──────── DATA LISTING

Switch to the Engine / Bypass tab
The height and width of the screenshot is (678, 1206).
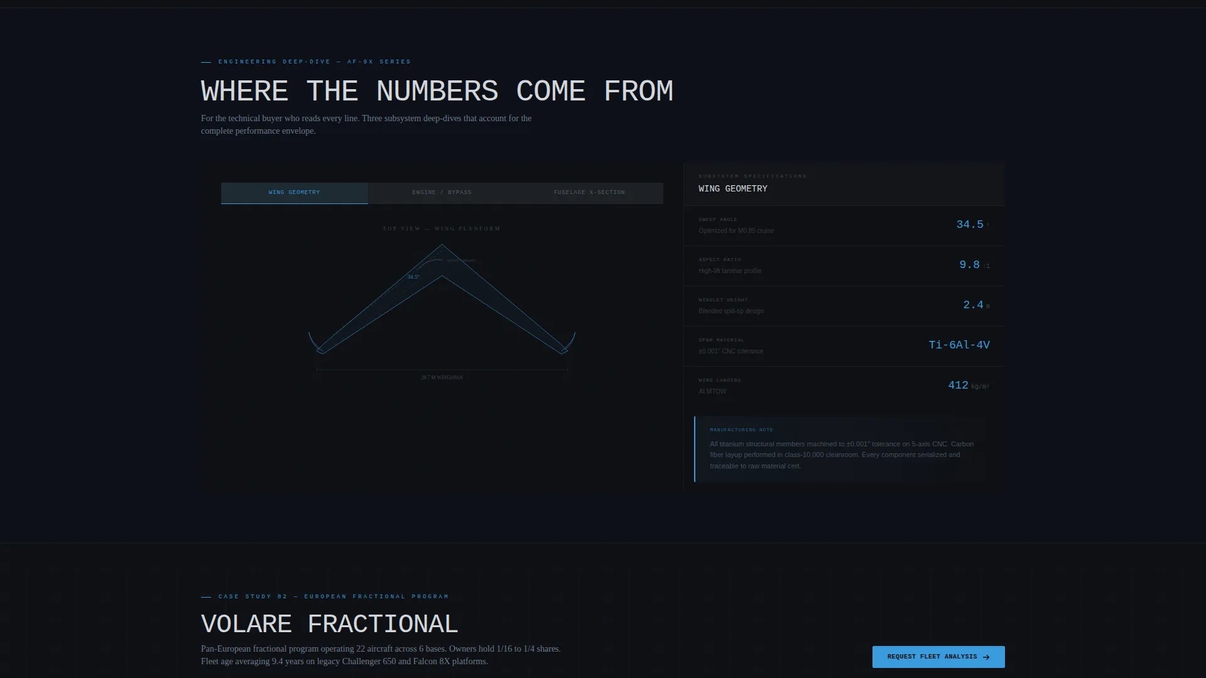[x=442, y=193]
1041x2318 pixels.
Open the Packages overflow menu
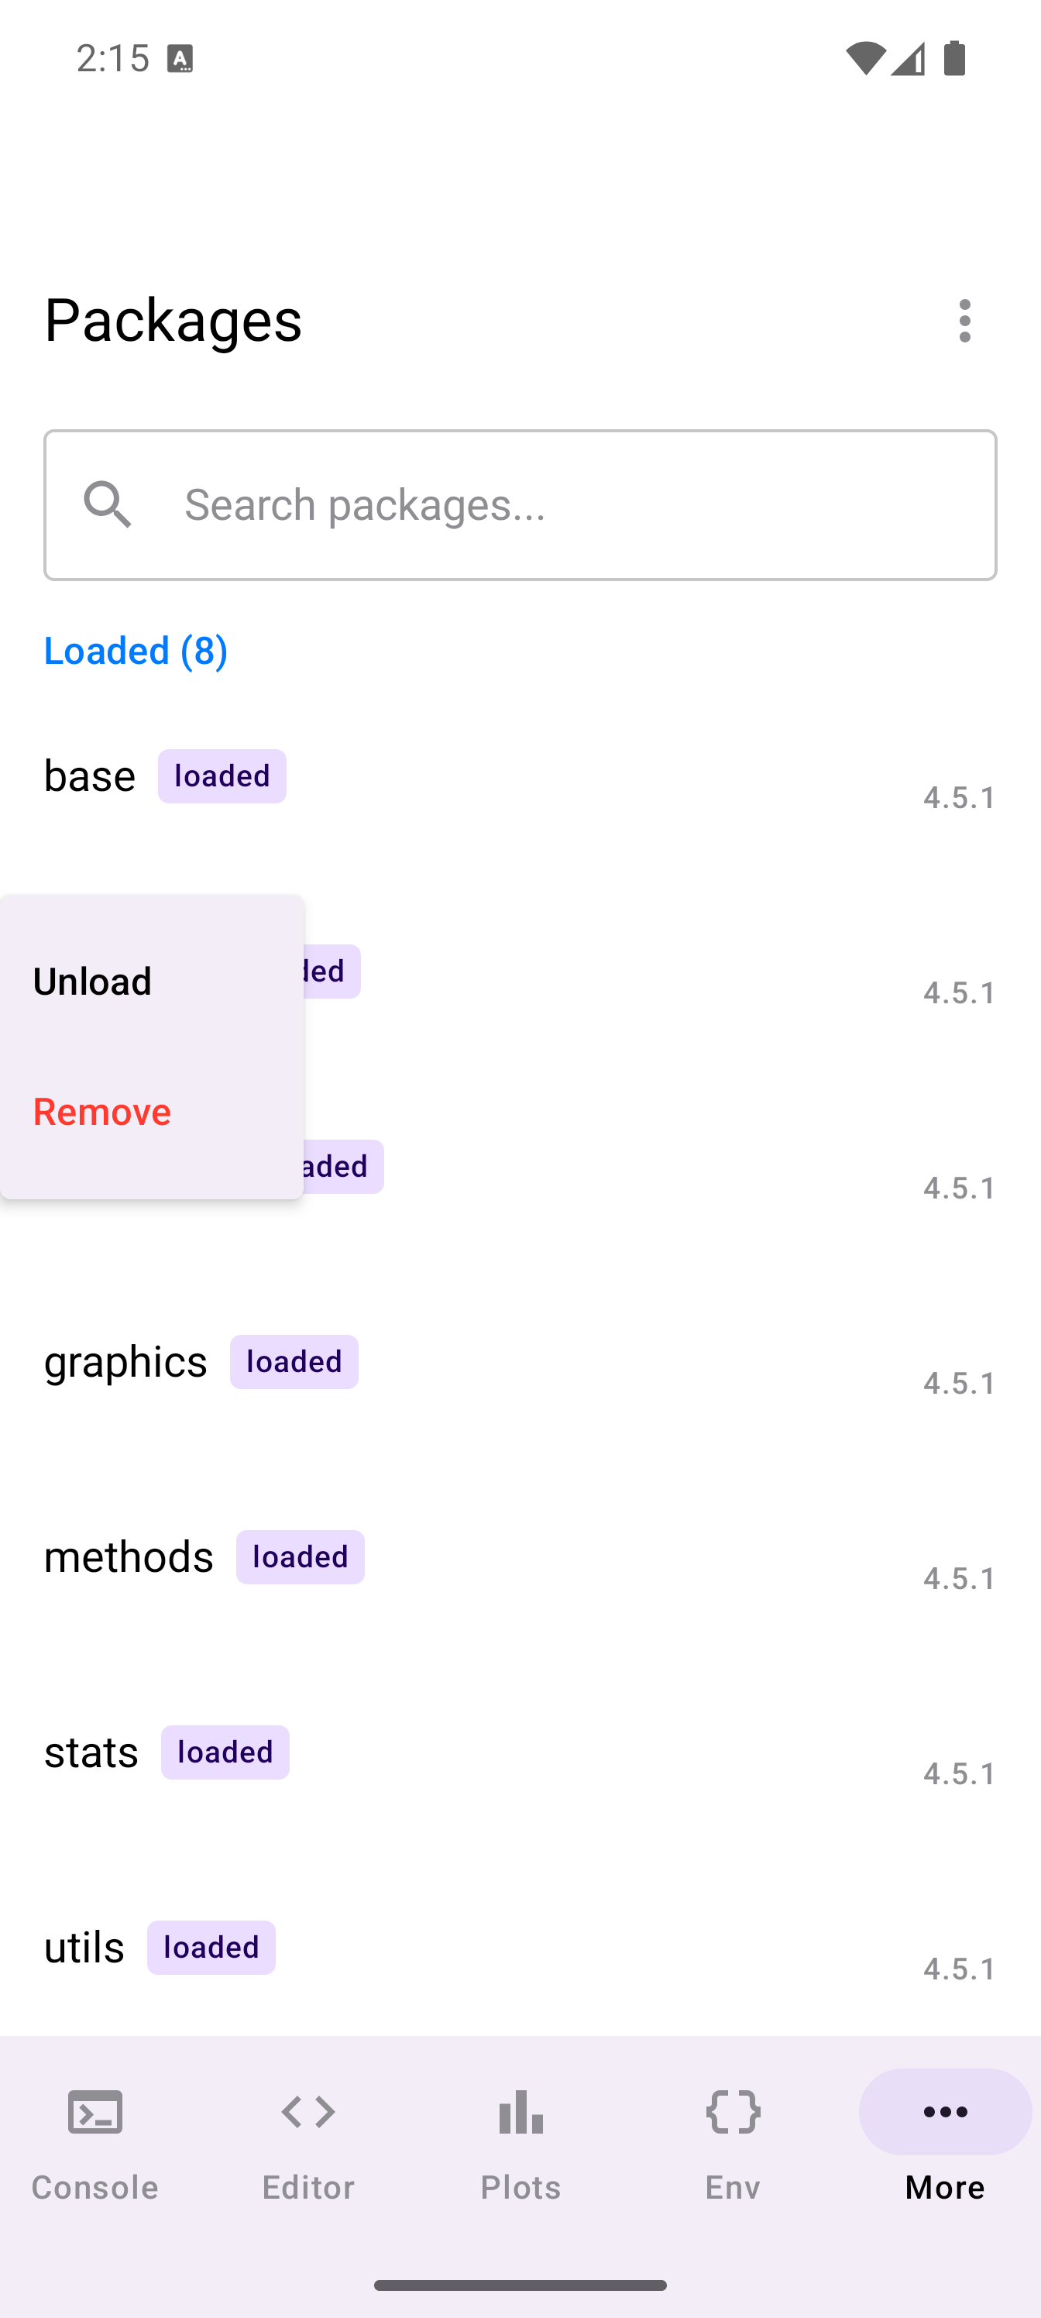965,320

────────────────

TASK TO CARRY OUT: The range runs from the line containing "1041x2318 pixels." through the end of the entries; print those lines exactly and leave the pictures out.

EXERCISE RESPONSE:
1041x2318 pixels.
Open the Packages overflow menu
965,320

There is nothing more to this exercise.